++++ Data records ++++

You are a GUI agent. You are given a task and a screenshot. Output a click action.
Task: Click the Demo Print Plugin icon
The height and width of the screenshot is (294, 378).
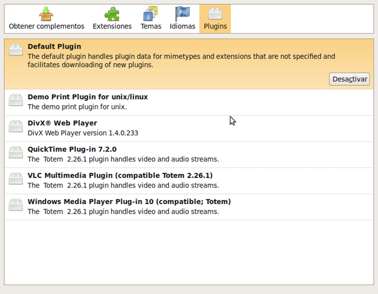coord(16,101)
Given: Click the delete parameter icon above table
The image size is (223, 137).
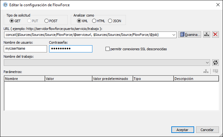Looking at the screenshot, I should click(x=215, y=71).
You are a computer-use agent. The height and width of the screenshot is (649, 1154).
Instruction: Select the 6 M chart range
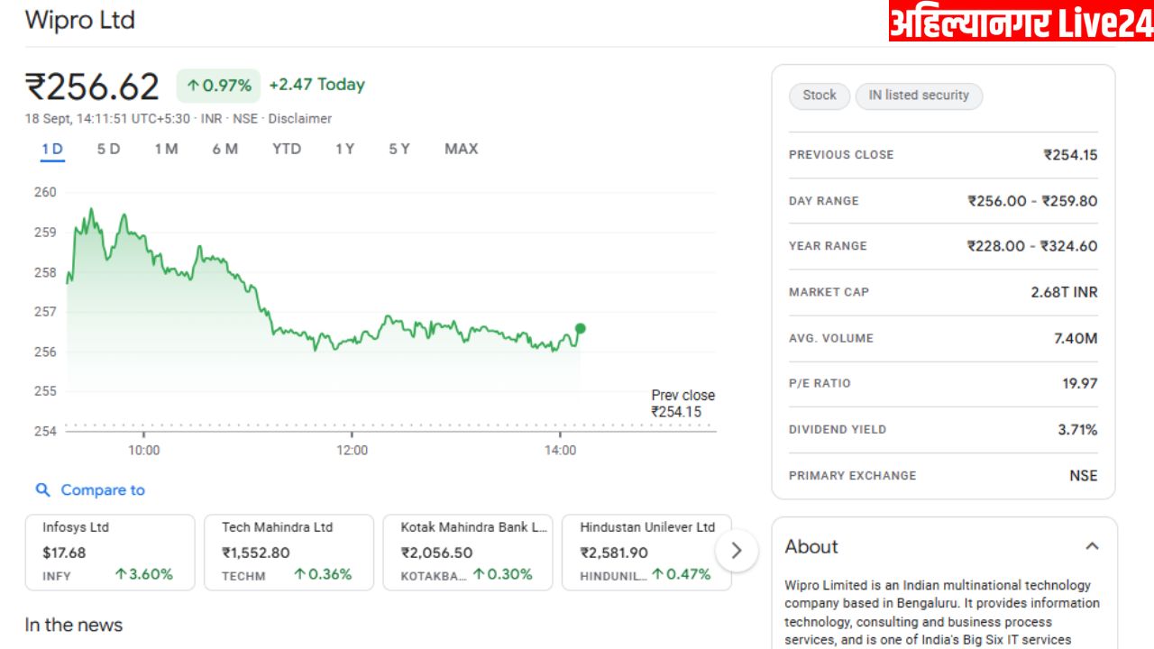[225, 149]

++++
++++ Data records ++++

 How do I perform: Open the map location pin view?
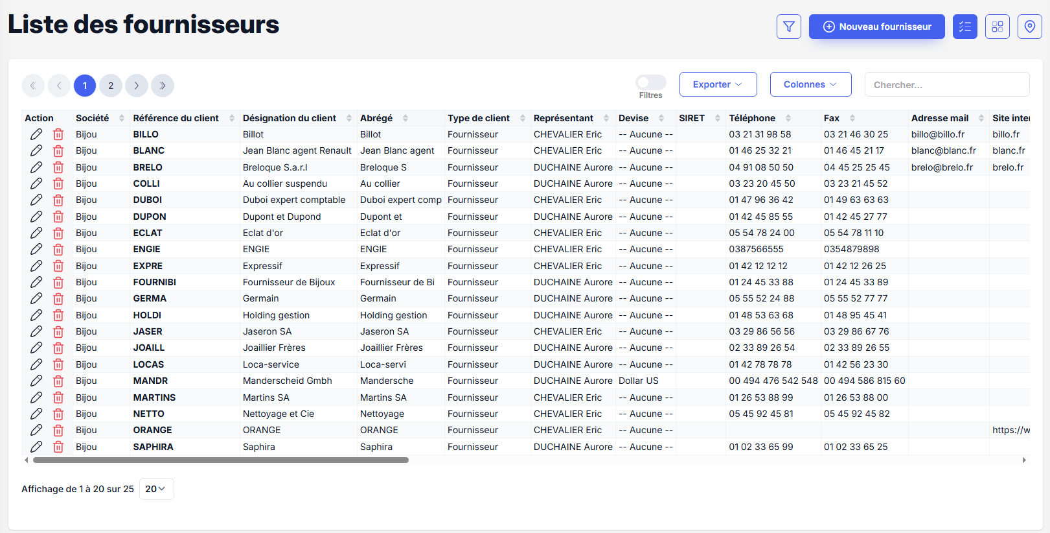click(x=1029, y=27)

++++

- [Brief] Using the entries above, state how many lines include the word "agent", with no other words.

- [Finished exercise] 2